◆ **Action item**: Retype the records exactly.

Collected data
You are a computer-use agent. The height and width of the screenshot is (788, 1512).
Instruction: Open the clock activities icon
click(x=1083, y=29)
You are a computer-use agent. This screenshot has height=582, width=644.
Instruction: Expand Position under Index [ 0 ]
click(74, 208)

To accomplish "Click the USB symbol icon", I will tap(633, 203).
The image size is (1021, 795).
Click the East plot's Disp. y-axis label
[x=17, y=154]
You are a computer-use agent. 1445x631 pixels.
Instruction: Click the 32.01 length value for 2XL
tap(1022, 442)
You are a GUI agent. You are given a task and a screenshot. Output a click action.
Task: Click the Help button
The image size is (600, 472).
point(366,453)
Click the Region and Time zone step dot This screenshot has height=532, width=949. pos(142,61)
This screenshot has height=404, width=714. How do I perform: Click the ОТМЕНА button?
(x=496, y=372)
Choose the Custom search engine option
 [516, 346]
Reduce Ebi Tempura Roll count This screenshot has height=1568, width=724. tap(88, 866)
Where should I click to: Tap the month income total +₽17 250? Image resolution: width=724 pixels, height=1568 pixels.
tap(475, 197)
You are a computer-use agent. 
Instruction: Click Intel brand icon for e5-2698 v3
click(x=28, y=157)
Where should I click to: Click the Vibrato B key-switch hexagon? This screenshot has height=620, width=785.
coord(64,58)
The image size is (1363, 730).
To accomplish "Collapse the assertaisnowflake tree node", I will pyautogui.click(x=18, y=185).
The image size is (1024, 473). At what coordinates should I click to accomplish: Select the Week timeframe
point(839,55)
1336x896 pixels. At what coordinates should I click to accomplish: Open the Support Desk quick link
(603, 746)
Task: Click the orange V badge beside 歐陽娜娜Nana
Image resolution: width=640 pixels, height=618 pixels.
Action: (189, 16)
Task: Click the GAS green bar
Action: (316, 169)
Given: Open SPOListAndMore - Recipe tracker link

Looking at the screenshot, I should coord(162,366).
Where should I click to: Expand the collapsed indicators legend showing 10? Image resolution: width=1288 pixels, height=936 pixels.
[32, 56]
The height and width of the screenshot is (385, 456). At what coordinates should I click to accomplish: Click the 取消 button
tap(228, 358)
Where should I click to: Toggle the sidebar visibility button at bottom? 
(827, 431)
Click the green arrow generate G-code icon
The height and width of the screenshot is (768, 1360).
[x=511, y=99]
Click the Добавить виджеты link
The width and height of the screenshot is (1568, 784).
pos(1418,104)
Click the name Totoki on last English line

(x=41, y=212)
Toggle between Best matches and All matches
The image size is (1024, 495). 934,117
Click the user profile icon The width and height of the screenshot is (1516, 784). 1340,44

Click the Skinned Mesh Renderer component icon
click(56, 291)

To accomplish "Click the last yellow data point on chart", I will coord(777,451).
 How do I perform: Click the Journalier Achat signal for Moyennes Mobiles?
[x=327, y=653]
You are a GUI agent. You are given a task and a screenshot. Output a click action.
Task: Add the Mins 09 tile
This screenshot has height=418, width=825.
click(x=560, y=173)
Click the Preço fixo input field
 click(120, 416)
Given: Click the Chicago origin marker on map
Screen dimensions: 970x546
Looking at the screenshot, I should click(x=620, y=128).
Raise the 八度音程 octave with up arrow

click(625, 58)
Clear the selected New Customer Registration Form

◆ **Answer to this task**:
You are a computer-use agent. The height and width of the screenshot is (788, 1512).
Instruction: Open the clock activities icon
click(x=1083, y=29)
You are a computer-use agent. This screenshot has height=582, width=644.
Instruction: Expand Position under Index [ 0 ]
click(74, 208)

To accomplish "Click the USB symbol icon", I will tap(633, 203).
The image size is (1021, 795).
Click the East plot's Disp. y-axis label
[x=17, y=154]
You are a computer-use agent. 1445x631 pixels.
Instruction: Click the 32.01 length value for 2XL
tap(1022, 442)
You are a GUI agent. You are given a task and a screenshot. Output a click action.
Task: Click the Help button
The image size is (600, 472).
point(366,453)
Click the Region and Time zone step dot This screenshot has height=532, width=949. pos(142,61)
This screenshot has height=404, width=714. How do I perform: Click the ОТМЕНА button?
(x=496, y=372)
Choose the Custom search engine option
 [516, 346]
Reduce Ebi Tempura Roll count This screenshot has height=1568, width=724. tap(88, 866)
Where should I click to: Tap the month income total +₽17 250? Image resolution: width=724 pixels, height=1568 pixels.
tap(475, 197)
You are a computer-use agent. 
Instruction: Click Intel brand icon for e5-2698 v3
click(x=28, y=157)
Where should I click to: Click the Vibrato B key-switch hexagon? This screenshot has height=620, width=785.
coord(64,58)
The image size is (1363, 730).
To accomplish "Collapse the assertaisnowflake tree node", I will pyautogui.click(x=18, y=185).
The image size is (1024, 473). At what coordinates should I click to accomplish: Select the Week timeframe
point(839,55)
1336x896 pixels. At what coordinates should I click to accomplish: Open the Support Desk quick link
(603, 746)
Task: Click the orange V badge beside 歐陽娜娜Nana
Image resolution: width=640 pixels, height=618 pixels.
Action: (189, 16)
Task: Click the GAS green bar
Action: (316, 169)
Given: Open SPOListAndMore - Recipe tracker link

Looking at the screenshot, I should coord(162,366).
Where should I click to: Expand the collapsed indicators legend showing 10? Image resolution: width=1288 pixels, height=936 pixels.
[32, 56]
The height and width of the screenshot is (385, 456). At what coordinates should I click to accomplish: Click the 取消 button
tap(228, 358)
Where should I click to: Toggle the sidebar visibility button at bottom? 
(827, 431)
Click the green arrow generate G-code icon
The height and width of the screenshot is (768, 1360).
[x=511, y=99]
Click the Добавить виджеты link
The width and height of the screenshot is (1568, 784).
pos(1418,104)
Click the name Totoki on last English line

(x=41, y=212)
Toggle between Best matches and All matches
The image size is (1024, 495). 934,117
Click the user profile icon The width and height of the screenshot is (1516, 784). 1340,44

Click the Skinned Mesh Renderer component icon
click(56, 291)

To accomplish "Click the last yellow data point on chart", I will coord(777,451).
 How do I perform: Click the Journalier Achat signal for Moyennes Mobiles?
[x=327, y=653]
You are a GUI agent. You are given a task and a screenshot. Output a click action.
Task: Add the Mins 09 tile
This screenshot has height=418, width=825.
click(x=560, y=173)
Click the Preço fixo input field
 click(120, 416)
Given: Click the Chicago origin marker on map
Screen dimensions: 970x546
Looking at the screenshot, I should click(x=620, y=128).
Raise the 八度音程 octave with up arrow

click(625, 58)
Clear the selected New Customer Registration Form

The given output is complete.